Robert Rescue: Die Hölle auf Erden

Die Hölle auf Erden heißt Jobcenter Mitte und sie ist eine doppelte Hölle, denn das Jobcenter befindet sich in Moabit. Dennoch halte ich mich oft dort auf, um genau zu sein, täglich. Mit meiner Anwesenheit verdiene ich mir ein Zubrot zum Hartz-IV-Geld, allerdings auf eine ungewöhnliche Weise.

Ich bin keiner der Sachbearbeiter am Servicecounter, auch gehöre ich nicht zu den Leuten vom Sicherheitsdienst und ich bin auch nicht der dicke, verschwitzte Mann, der im Warteraum einen Bücherstand betreibt und den Kunden damit die Wartezeit verkürzt.

Die Angestellten und der Sicherheitsdienst beäugen mich jeden Tag misstrauisch. Sie können nicht glauben, dass sich jemand freiwillig hier aufhält. Wahrscheinlich haben sie sich schon Gedanken gemacht, was ich hier so treibe, aber sie haben keine Handhabe gegen mich. Ich tue das, was alle Kunden des Jobcenters machen – ich warte.
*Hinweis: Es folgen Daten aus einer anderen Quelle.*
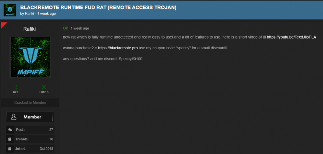The height and width of the screenshot is (154, 323).
Task: Click the Posts count 87
Action: 51,130
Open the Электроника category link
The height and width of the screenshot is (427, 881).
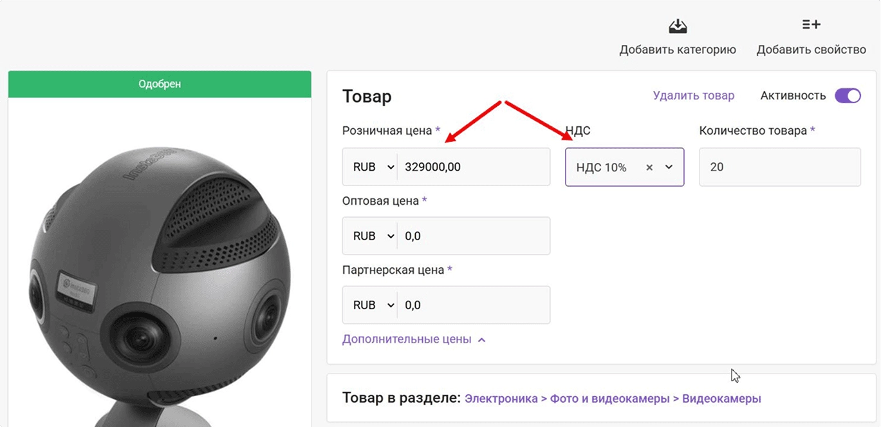point(501,398)
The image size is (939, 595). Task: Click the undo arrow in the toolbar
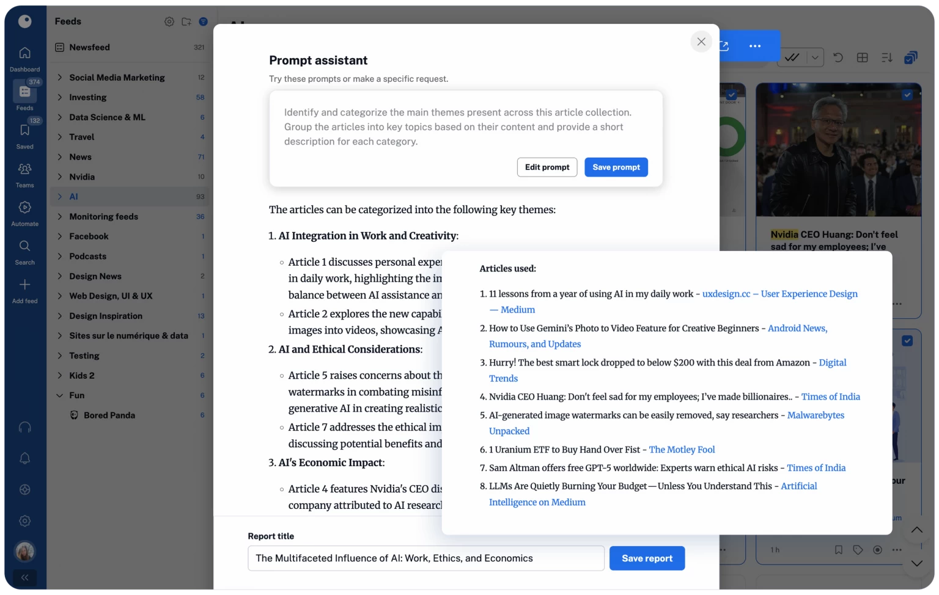(838, 57)
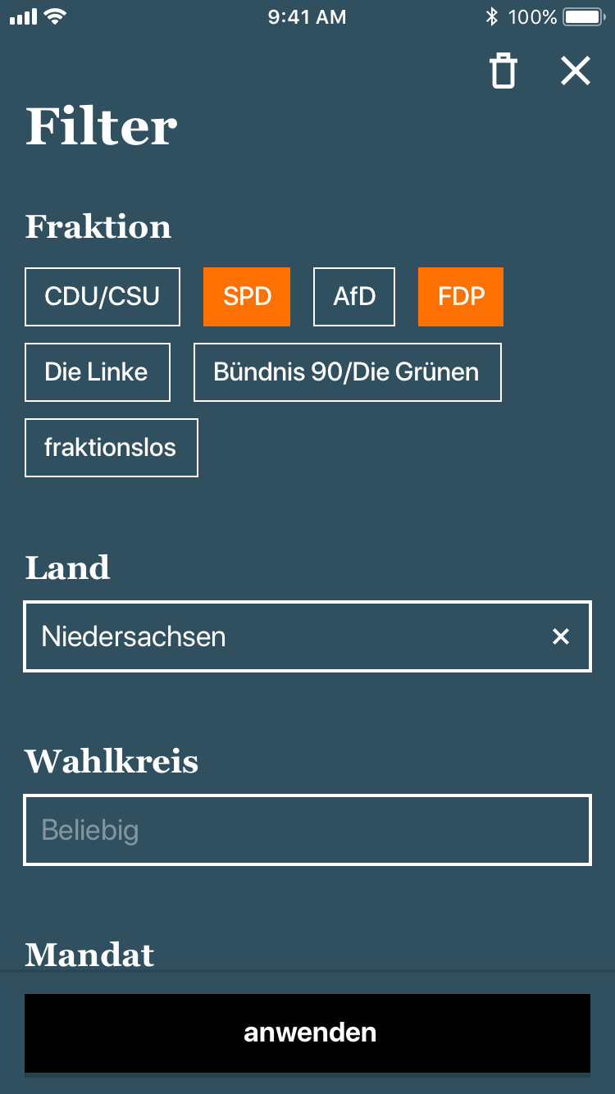Tap the 9:41 AM clock
This screenshot has height=1094, width=615.
pos(308,16)
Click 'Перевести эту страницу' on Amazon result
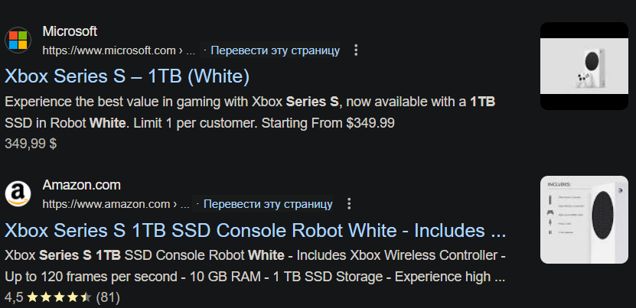The height and width of the screenshot is (308, 636). [x=268, y=204]
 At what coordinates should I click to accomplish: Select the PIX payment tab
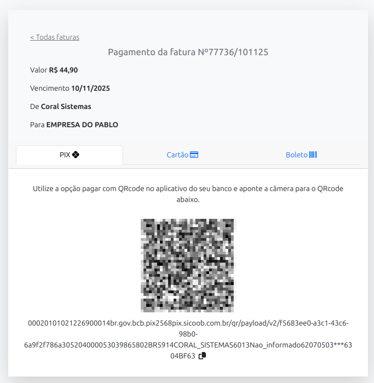(70, 155)
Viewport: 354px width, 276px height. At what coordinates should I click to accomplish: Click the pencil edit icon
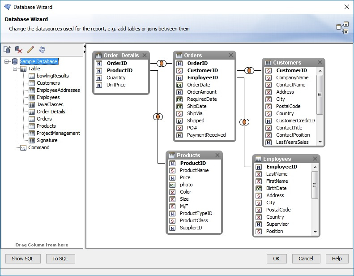pos(30,50)
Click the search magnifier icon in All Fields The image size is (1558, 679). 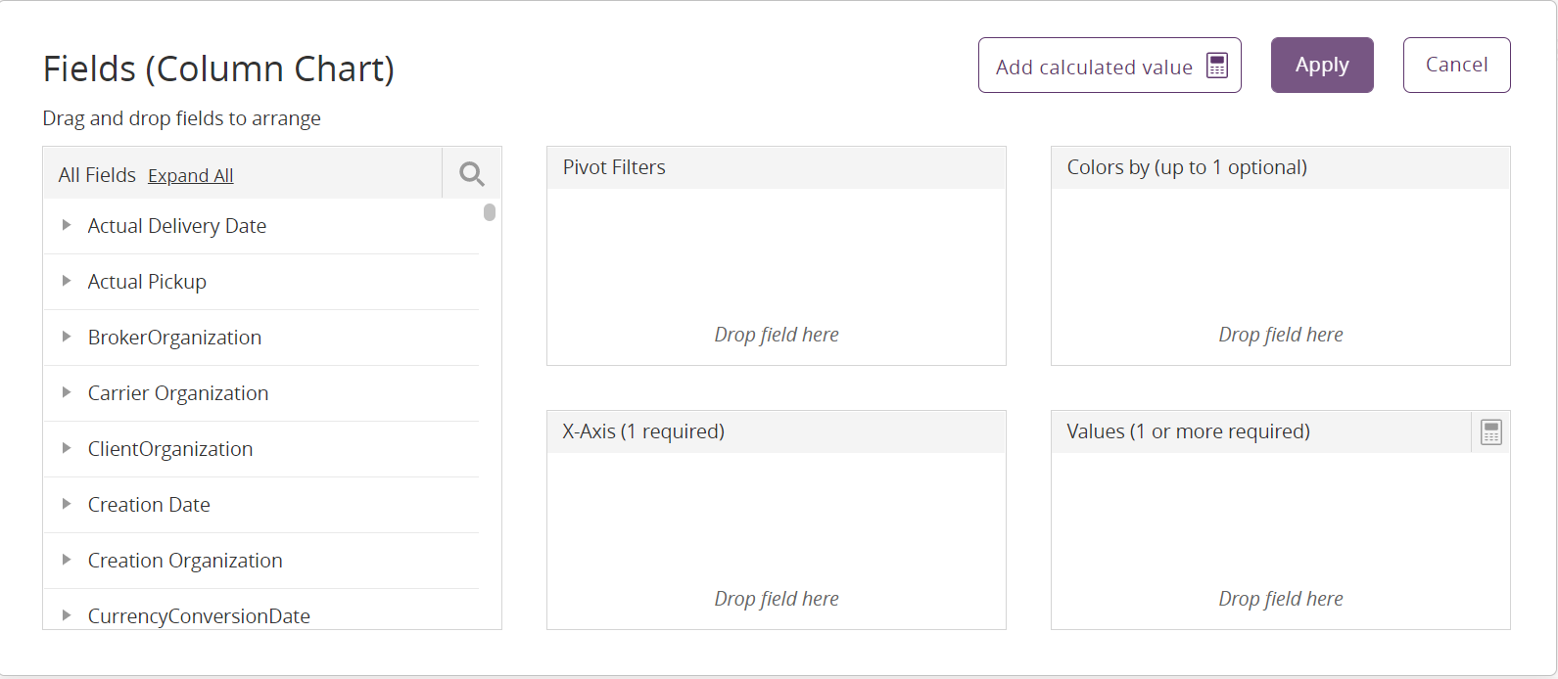click(472, 174)
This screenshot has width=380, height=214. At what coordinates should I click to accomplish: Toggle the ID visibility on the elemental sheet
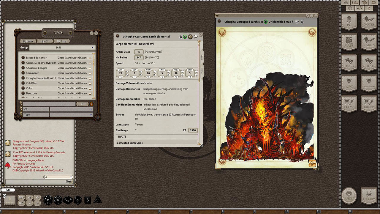pos(185,37)
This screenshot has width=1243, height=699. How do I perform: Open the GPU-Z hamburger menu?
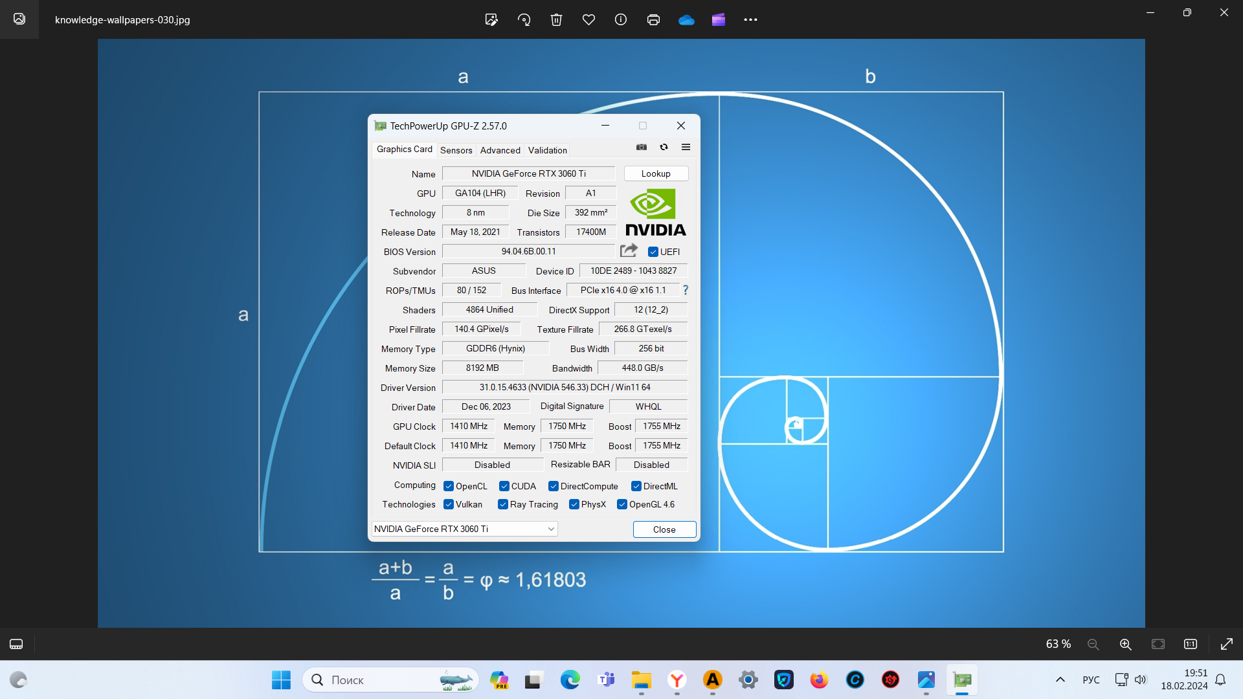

Meine Arbeit beginnt morgens um 8 Uhr 30, wenn das Jobcenter öffnet und die erste Warteschlange hereingelassen wird. Der Stau im Innern des Gebäudes verläuft durch einen Raum, der mit Absperrseilen in ein labyrinthähnliches Gangsystem unterteilt ist. Steht man am Anfang des Gangsystems, dann dauert es etwa eine Stunde, bis man vorne angekommen ist und vom Sicherheitsdienst zu den einzelnen Angestellten des Servicecounter gewiesen wird. Auf den letzten Metern fängt dann mein Job an. Meist steht hinten in der Schlange jemand, der deutlich den Eindruck macht, im Stress zu sein oder der gar keine Lust hat, hier anzustehen oder beides. Den winke ich dann zu mir heran und nach einem kurzen Flüstern sowie einer verdeckten Handreichung nimmt er dann meinen Platz ein und ich wechsele an das Ende der Schlange. So läuft es im günstigsten Fall. Wenn ich dann wieder auf die vorderen Plätze gerückt bin, erscheint entweder ein Stammkunde oder ich erspähe einen anderen Wartenden, der bereit sein könnte, für eine Verbesserung seiner Platzierung 10 Euro zu zahlen.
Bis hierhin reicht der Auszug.